Inilah satu-satunya kurikulum yang menjamin tercapainya pendidikan berkualitas. Kurikulum pendidikan Islam dirancang berdasarkan fondasi akidah Islam untuk mencerdaskan generasi dan mencapai kesejahteraan masyarakat, mencakup tujuan pendidikan, metode pembelajaran, cara berpikir, dan struktur kurikulum.
Selain itu, Islam juga memiliki konsep dalam menerapkan sistem pendidikannya, yaitu Pertama, menyediakan semua fasilitas pendidikan, termasuk gedung, perpustakaan, laboratorium yang disediakan dengan standar pelayanan yang seragam. Baik di kota maupun desa, semua sekolah akan menerima fasilitas yang setara. Sehingga setiap individu masyarakat mendapatkan kualitas pendidikan yang sama, baik kaya maupun miskin, muslim maupun nonmuslim. Sumber pembiayaan untuk pembangunan ini berasal dari baitulmal, yang pendapatannya berasal dari berbagai sumber seperti jizyah, fai, kharaj, ghanimah, dan SDA.

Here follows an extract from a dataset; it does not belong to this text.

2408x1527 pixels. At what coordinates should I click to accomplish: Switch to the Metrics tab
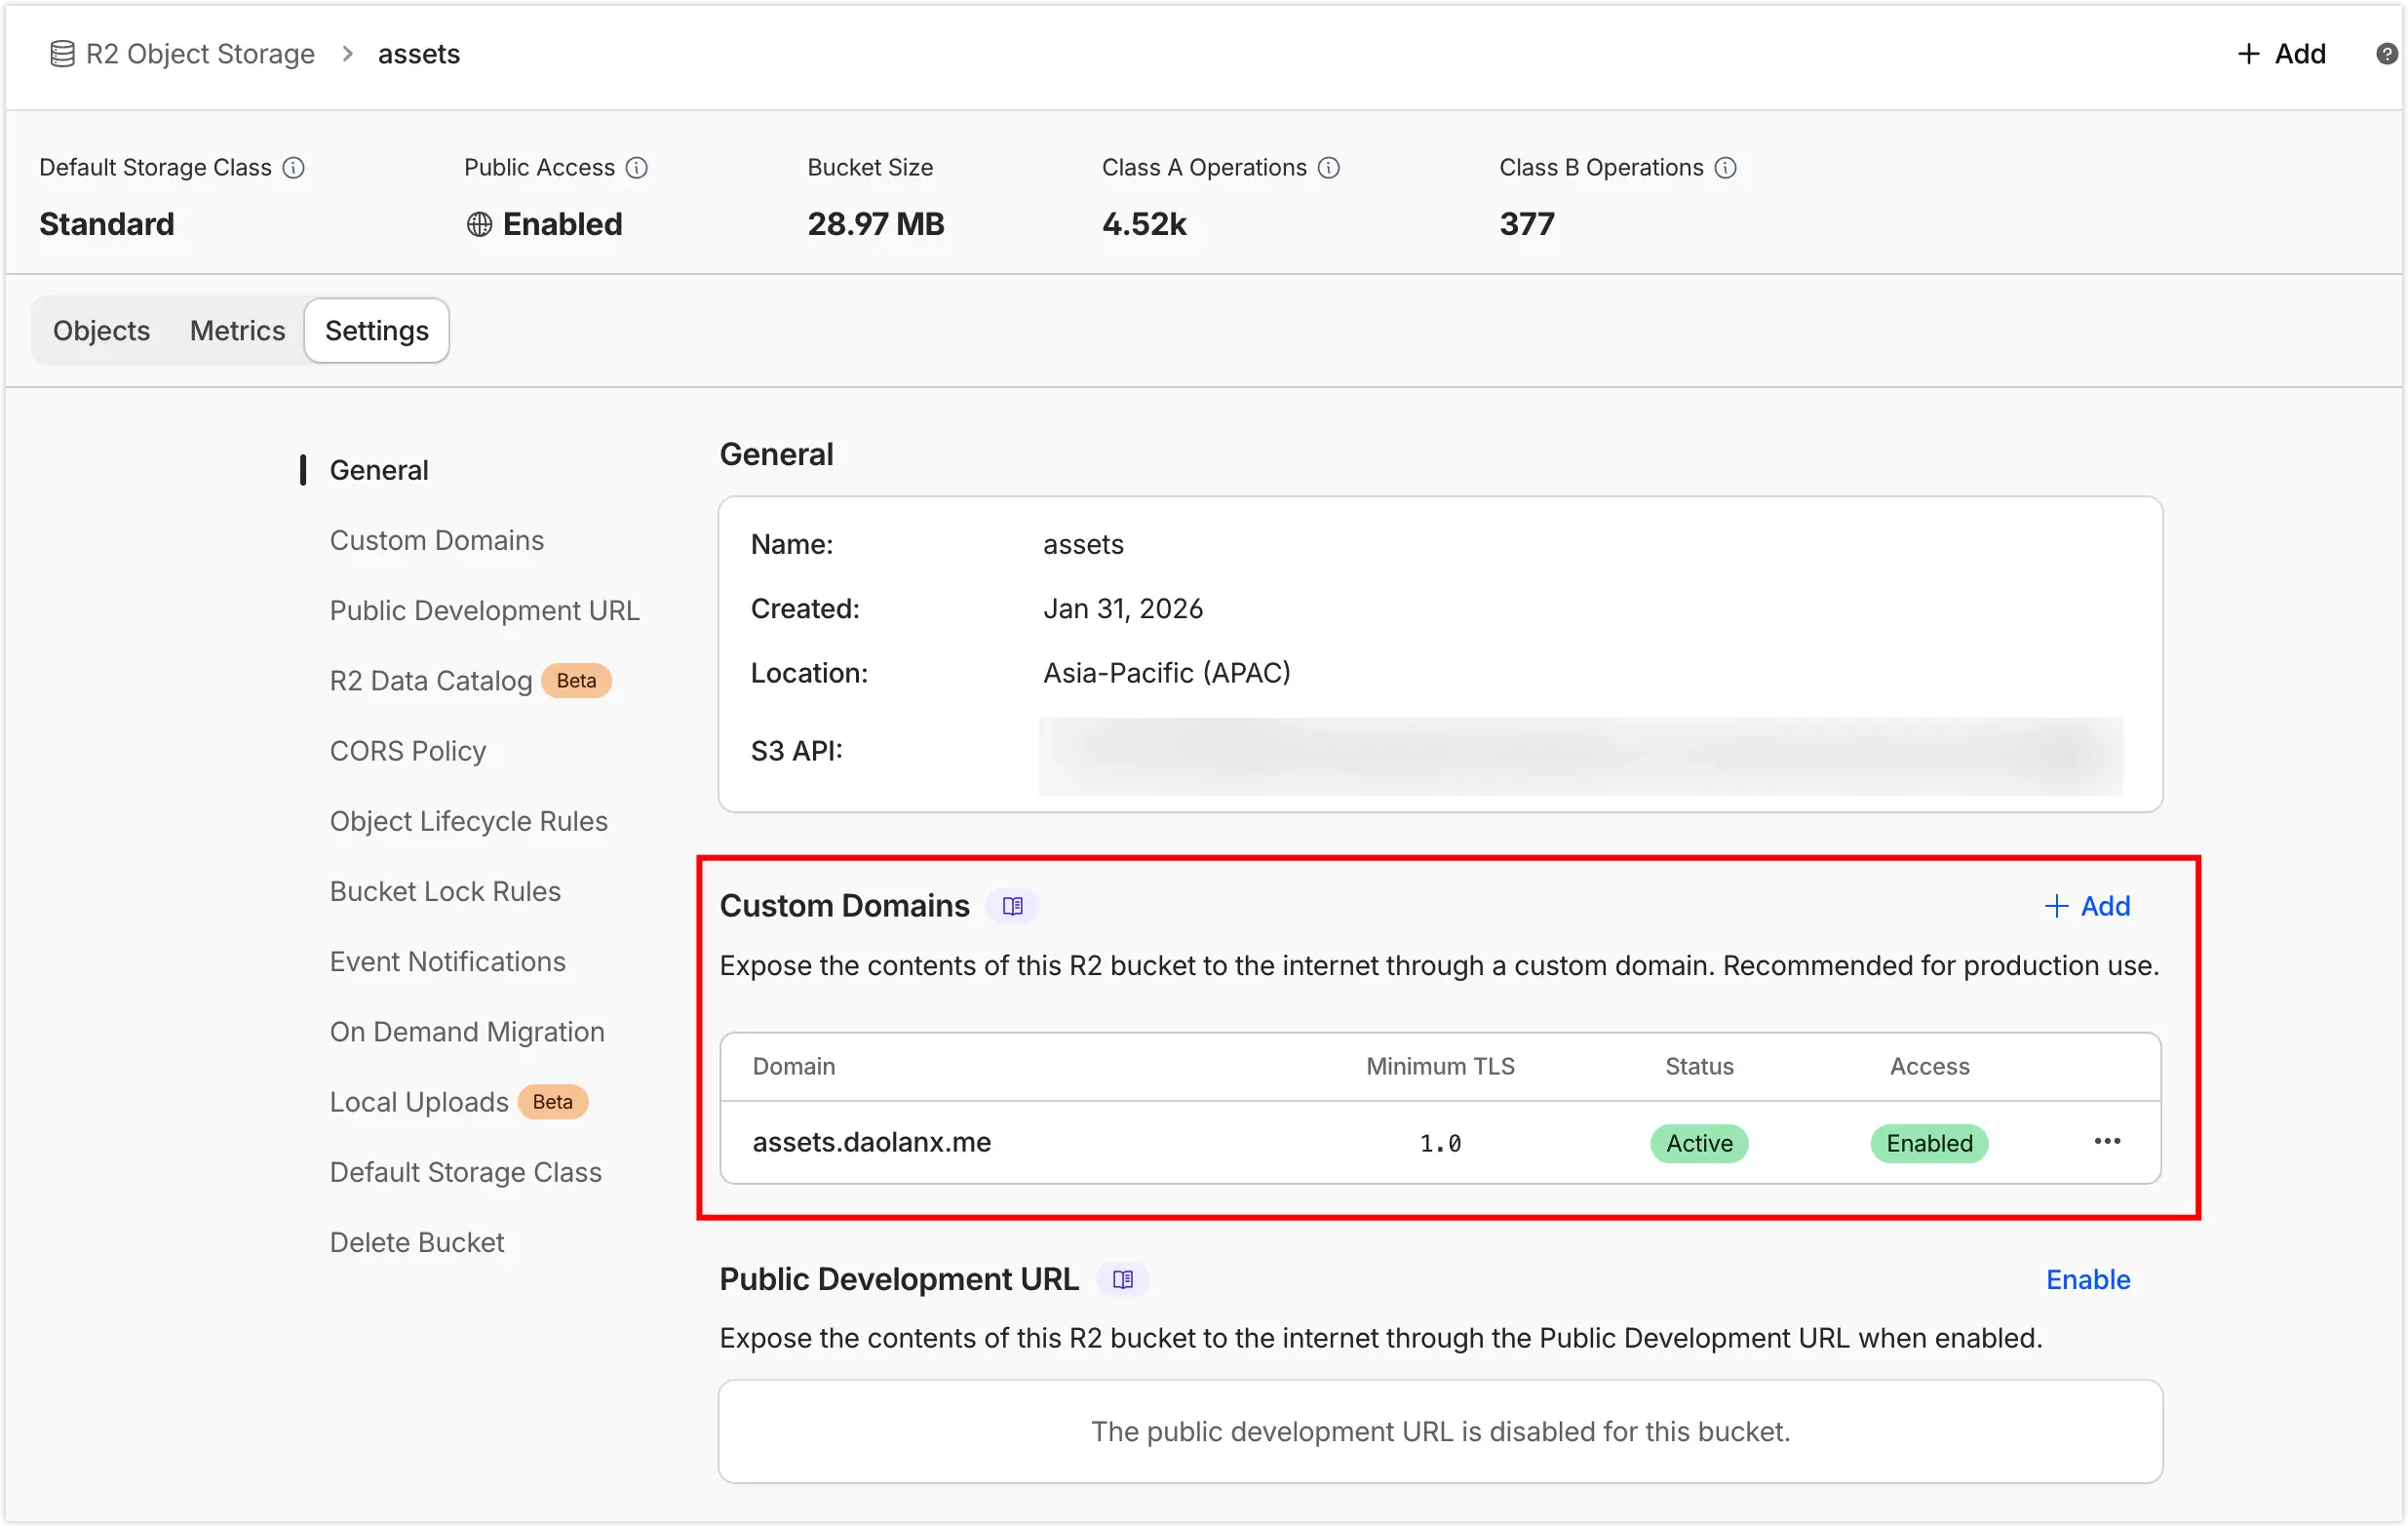coord(237,331)
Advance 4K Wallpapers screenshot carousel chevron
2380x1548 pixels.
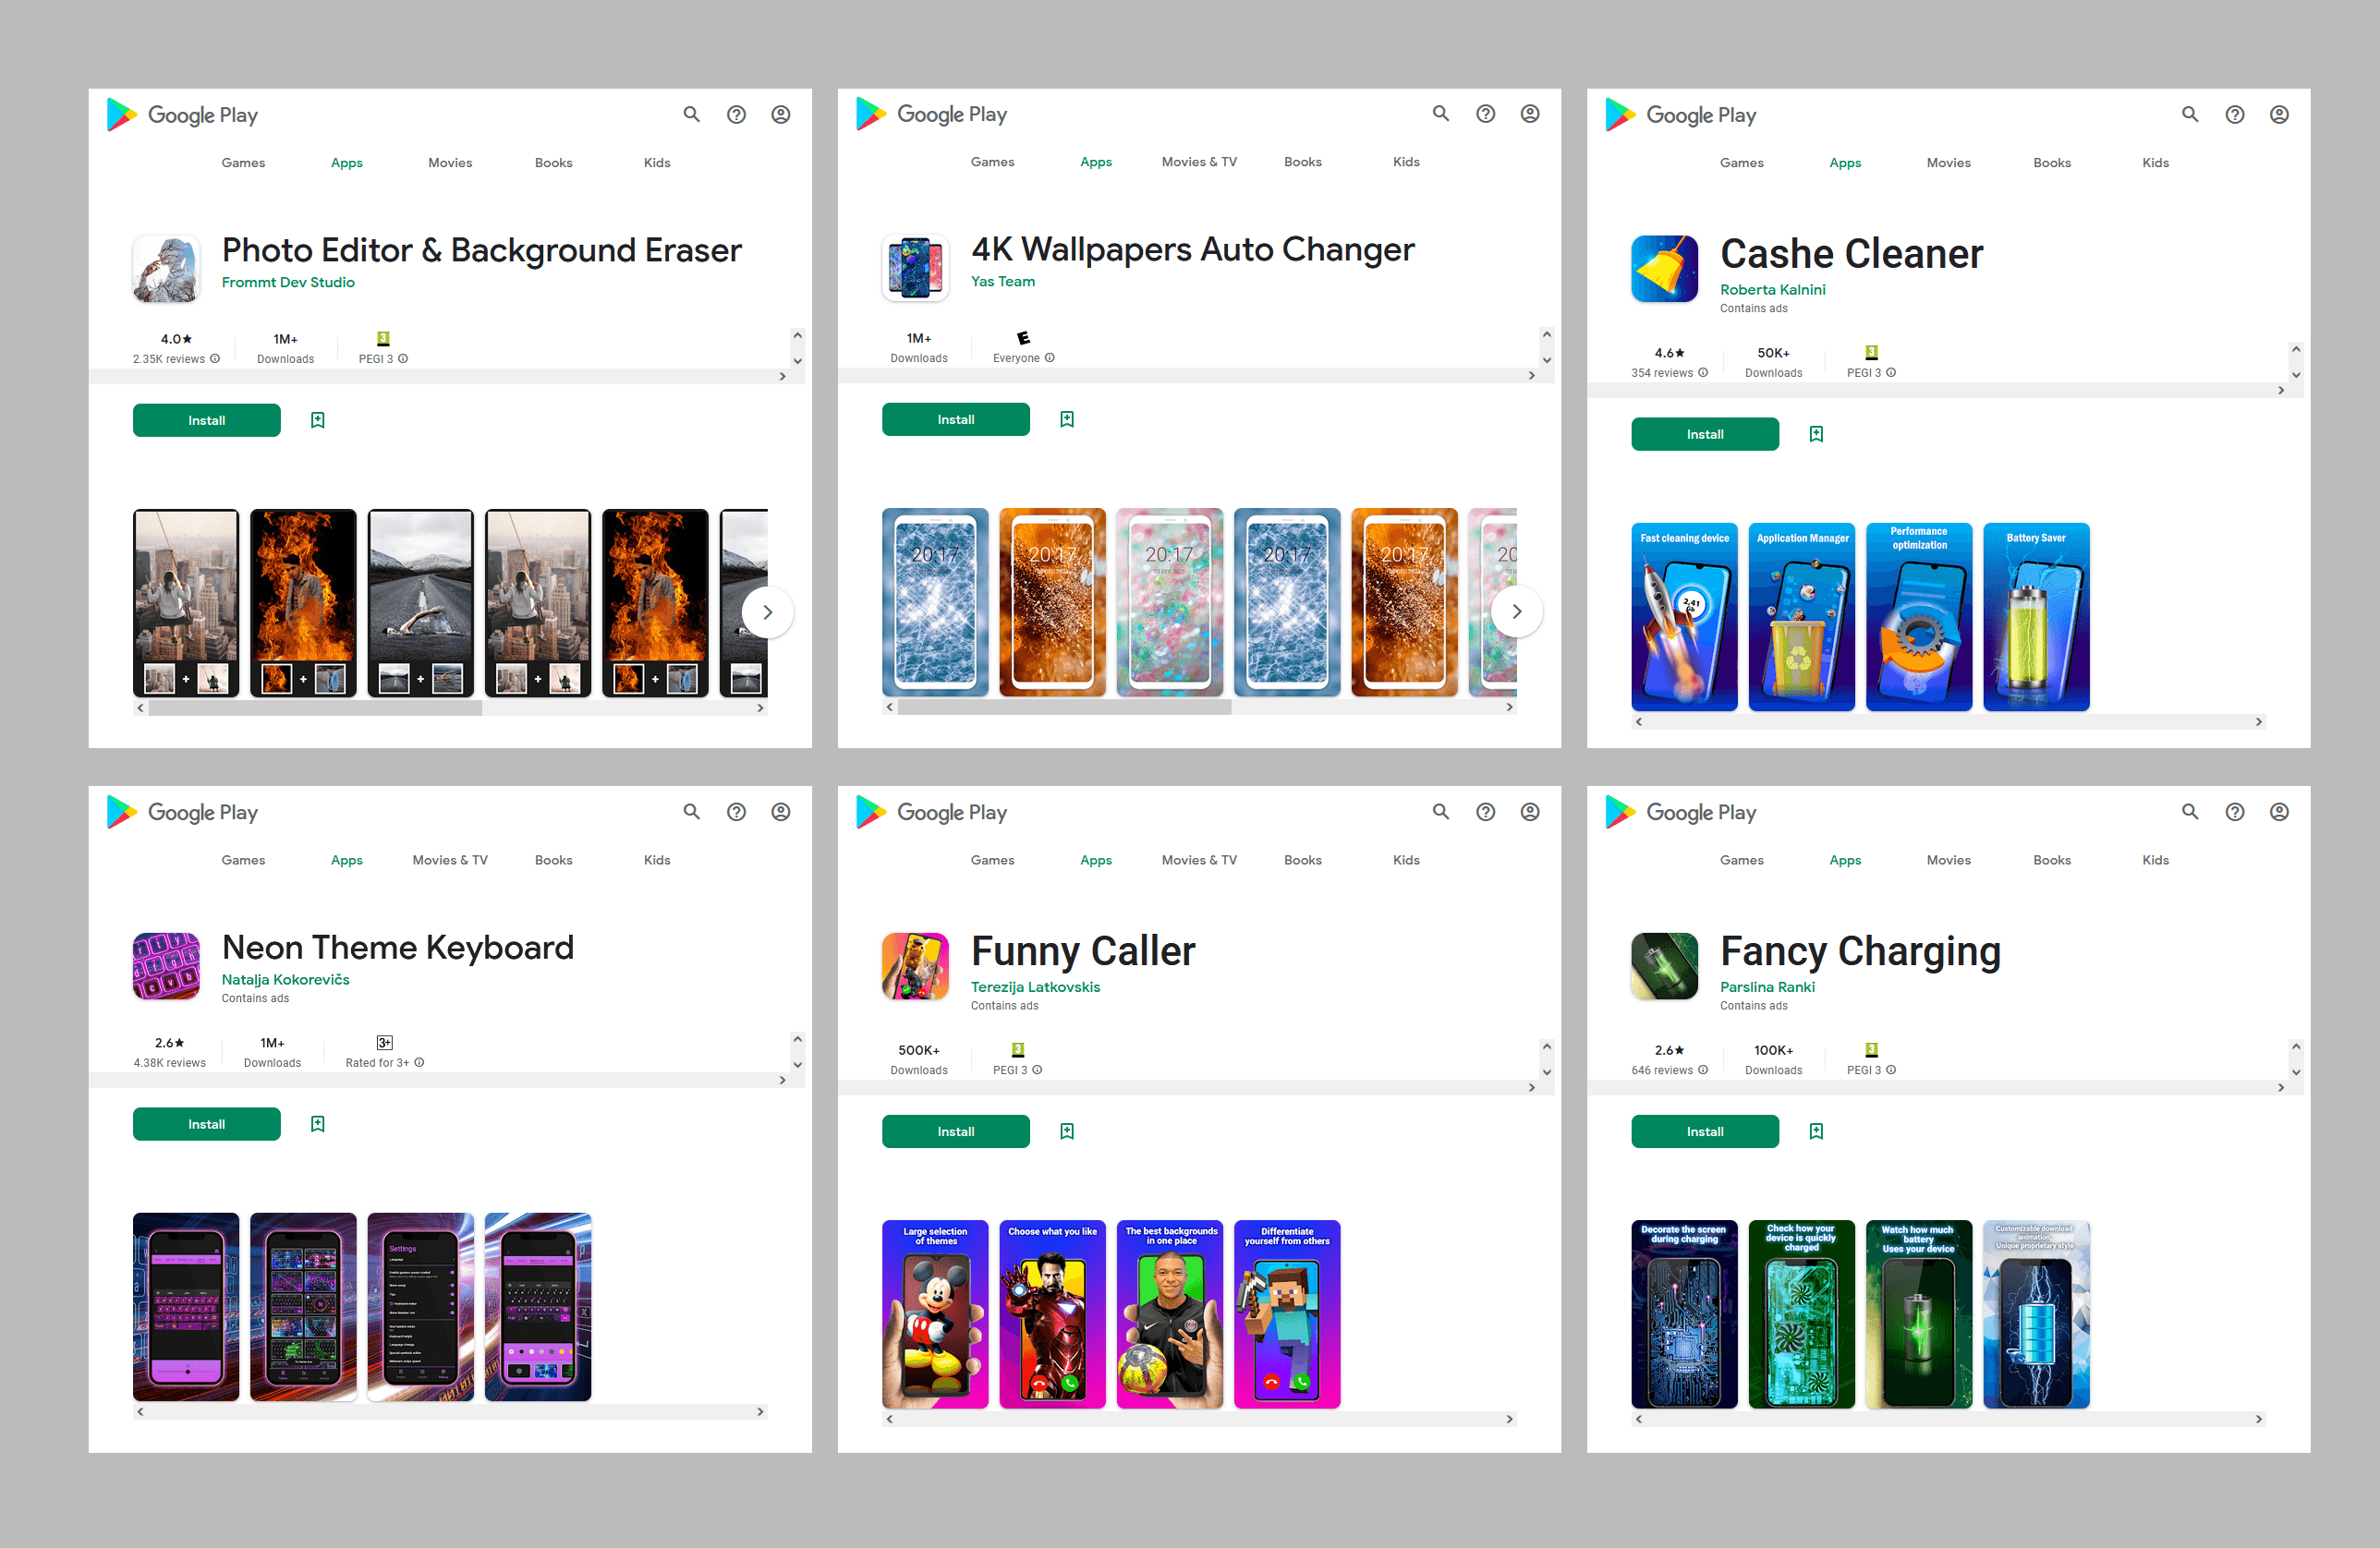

Kedua, menerapkan sistem pendidikan yang berakar pada nilai-nilai Islam. Karena dalam perspektif Islam tujuan utama sekolah adalah membentuk generasi yang memiliki karakter Islam, serta menguasai ilmu pengetahuan dan keterampilan hidup. Pendidikan ini tidak hanya mengutamakan pencapaian kognitif semata, popularitas, atau prestise, tetapi juga mengutamakan pembentukan kepribadian yang mulia.
Ketiga, menyediakan pengajar (guru) yang tidak hanya kompeten secara akademis tetapi juga memiliki nilai-nilai kepribadian Islam. Negara akan memberikan gaji yang layak serta fasilitas kesehatan yang terjangkau atau bahkan gratis. Hal ini bertujuan agar guru tidak perlu khawatir tentang berbagai kebutuhannya. Dengan gaji yang memadai dan jaminan kebutuhan yang terpenuhi, guru dapat lebih fokus dalam menjalankan tugasnya dengan baik.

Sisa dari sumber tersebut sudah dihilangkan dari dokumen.